ЗАДАНИЕ 1 —
Перепишите дословно фрагмент дневниковой записи, начав со слов, содержащих «Из событий вот», и закончив словами «силу над массой.».
ЗАДАНИЕ 2 —
Установите, соответствуют ли дневниковой записи следующие утверждения: (a) Осколков был арестован на Пресне; (b) Карачевские ночуют у автора вторую ночь; (c) казаки ожидают окончания переговоров. Для каждого утверждения ответьте «да» или «нет» и приведите точную цитату из записи, которая это подтверждает.

ИСХОДНЫЙ ТЕКСТ —
◇ ◇ ◇ ◇ ◇
Прасковья Мельгунова-Степанова - Дневник. 1914–1920
Градоначальство вчера горело, мы видели зарево. У нас третью ночь ночуют Карачевские, не решаясь пробраться к себе в Хамовники. Шполянская звонила, что днем к ним в дом Куртнова на Кудринской площади пришли четыре большевика и арестовали восемь офицеров, может быть, только обыскали.
Осколков был арестован на Пресне и освобожден только вчера вечером. В своем партийном бюро мы стараемся отпечатывать и распространять последние телефонограммы – все эти дни удавалось, удавалось и распространять этот информационный листок и воззвание, а сегодня никто толком нас не информировал.
Из событий вот что достоверно: большевики приехали для переговоров о сдаче в Думу. Войска, верные правительству, все входят в Москву. Железнодорожный союз, во избежание большого кровопролития, предложил им не вступаться, пока пойдут переговоры. Но все же казаки заняли уже многие места и стоят там, ожидая конца переговоров.
С утра идет заседание, совместное с Комитетом общественного спасения и Революционного комитета об условиях сдачи, т. к. большевики утратили силу над массой.
◇ ◇ ◇ ◇ ◇
ЗАПИСИ —
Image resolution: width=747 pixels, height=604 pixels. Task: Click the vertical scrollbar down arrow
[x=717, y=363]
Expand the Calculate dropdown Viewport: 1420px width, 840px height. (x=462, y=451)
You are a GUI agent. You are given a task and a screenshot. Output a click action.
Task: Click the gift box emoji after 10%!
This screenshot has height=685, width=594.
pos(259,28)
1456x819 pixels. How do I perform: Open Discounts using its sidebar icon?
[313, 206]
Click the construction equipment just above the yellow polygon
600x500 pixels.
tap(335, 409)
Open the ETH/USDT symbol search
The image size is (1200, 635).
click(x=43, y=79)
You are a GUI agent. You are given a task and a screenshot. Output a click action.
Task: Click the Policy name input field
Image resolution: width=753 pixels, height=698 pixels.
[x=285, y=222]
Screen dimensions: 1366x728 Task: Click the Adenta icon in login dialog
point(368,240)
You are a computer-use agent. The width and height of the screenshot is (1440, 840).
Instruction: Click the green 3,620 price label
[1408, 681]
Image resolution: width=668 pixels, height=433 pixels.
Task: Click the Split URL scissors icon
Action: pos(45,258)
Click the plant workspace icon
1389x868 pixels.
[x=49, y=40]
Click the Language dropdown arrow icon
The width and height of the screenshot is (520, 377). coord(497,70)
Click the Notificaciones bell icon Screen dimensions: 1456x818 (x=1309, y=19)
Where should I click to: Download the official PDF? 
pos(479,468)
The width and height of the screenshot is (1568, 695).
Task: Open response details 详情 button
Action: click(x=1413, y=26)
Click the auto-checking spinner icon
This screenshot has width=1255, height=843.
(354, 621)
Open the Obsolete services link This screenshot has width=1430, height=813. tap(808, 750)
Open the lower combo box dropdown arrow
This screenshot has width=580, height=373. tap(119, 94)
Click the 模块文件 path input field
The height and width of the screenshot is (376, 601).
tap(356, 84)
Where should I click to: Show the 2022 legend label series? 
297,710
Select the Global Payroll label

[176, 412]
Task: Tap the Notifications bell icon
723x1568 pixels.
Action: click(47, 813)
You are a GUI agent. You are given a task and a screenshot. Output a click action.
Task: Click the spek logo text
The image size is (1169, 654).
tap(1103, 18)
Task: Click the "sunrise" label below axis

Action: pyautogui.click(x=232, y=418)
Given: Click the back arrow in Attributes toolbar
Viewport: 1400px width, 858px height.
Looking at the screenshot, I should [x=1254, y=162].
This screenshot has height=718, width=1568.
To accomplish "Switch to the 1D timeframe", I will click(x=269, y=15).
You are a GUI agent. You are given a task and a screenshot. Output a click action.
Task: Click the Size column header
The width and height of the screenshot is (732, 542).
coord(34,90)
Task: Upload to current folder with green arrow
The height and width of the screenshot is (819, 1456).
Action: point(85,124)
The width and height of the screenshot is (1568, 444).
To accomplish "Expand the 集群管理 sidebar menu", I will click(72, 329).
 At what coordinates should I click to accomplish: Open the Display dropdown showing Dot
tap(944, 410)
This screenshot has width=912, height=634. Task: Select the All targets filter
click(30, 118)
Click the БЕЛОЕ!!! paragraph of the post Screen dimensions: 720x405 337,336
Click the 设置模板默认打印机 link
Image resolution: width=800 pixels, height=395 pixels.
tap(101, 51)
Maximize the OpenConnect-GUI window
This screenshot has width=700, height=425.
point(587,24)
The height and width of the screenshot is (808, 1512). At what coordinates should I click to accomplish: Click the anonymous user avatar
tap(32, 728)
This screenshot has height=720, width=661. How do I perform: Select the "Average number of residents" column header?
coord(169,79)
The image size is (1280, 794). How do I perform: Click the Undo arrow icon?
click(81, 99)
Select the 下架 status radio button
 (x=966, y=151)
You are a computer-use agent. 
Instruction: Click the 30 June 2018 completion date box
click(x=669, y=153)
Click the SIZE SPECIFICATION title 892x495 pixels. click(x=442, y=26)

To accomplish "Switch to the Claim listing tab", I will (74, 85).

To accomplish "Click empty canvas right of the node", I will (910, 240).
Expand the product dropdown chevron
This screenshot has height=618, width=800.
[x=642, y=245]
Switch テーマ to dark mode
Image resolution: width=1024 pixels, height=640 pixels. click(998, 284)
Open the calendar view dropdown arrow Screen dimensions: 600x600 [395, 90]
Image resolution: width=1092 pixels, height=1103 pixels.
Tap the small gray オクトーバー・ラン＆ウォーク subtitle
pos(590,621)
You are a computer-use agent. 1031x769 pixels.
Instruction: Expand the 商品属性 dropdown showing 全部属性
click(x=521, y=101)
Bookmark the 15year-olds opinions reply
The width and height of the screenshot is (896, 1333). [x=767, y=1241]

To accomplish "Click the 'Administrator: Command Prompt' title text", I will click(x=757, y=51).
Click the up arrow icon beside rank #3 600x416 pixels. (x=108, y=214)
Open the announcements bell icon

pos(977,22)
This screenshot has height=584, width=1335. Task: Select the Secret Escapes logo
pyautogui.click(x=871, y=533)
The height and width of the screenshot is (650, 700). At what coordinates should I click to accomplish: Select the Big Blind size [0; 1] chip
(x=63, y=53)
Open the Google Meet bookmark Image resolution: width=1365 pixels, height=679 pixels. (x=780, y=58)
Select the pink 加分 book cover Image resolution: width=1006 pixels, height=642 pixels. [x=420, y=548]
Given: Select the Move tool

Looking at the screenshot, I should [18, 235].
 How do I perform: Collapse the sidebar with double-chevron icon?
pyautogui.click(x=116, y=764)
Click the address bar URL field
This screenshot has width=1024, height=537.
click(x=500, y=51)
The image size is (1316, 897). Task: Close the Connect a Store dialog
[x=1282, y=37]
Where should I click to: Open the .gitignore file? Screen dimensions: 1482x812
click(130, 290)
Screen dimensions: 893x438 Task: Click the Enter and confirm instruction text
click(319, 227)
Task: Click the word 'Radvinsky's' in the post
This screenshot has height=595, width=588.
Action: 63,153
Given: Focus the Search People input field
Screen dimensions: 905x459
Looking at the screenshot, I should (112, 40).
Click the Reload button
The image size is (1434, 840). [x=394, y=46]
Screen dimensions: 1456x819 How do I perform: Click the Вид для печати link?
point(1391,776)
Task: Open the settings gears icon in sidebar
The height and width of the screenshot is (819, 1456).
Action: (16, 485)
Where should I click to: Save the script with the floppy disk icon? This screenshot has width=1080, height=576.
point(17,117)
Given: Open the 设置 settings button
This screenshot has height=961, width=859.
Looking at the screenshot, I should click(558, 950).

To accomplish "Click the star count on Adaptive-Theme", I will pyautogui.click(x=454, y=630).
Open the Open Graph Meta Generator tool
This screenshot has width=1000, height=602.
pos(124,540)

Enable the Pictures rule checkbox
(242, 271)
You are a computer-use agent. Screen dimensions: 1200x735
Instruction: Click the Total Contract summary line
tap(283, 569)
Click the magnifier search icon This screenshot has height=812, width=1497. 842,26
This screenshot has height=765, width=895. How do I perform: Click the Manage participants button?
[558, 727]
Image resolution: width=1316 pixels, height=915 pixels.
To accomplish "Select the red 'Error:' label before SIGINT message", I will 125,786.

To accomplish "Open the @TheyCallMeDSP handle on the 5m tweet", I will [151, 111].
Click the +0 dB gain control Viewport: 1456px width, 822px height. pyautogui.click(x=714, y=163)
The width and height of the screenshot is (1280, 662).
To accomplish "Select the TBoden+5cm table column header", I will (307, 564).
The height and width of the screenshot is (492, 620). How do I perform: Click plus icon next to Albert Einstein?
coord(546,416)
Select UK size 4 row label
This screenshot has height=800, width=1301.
◇ ◇ ◇ ◇ ◇
ОТВЕТ 1 —
Из событий вот что достоверно: большевики приехали для переговоров о сдаче в Думу. Войска, верные правительству, все входят в Москву. Железнодорожный союз, во избежание большого кровопролития, предложил им не вступаться, пока пойдут переговоры. Но все же казаки заняли уже многие места и стоят там, ожидая конца переговоров.
С утра идет заседание, совместное с Комитетом общественного спасения и Революционного комитета об условиях сдачи, т. к. большевики утратили силу над массой.

ОТВЕТ 2 —
(a) Да: «Осколков был арестован на Пресне и освобожден только вчера вечером».
(b) Нет: «У нас третью ночь ночуют Карачевские».
(c) Да: «стоят там, ожидая конца переговоров».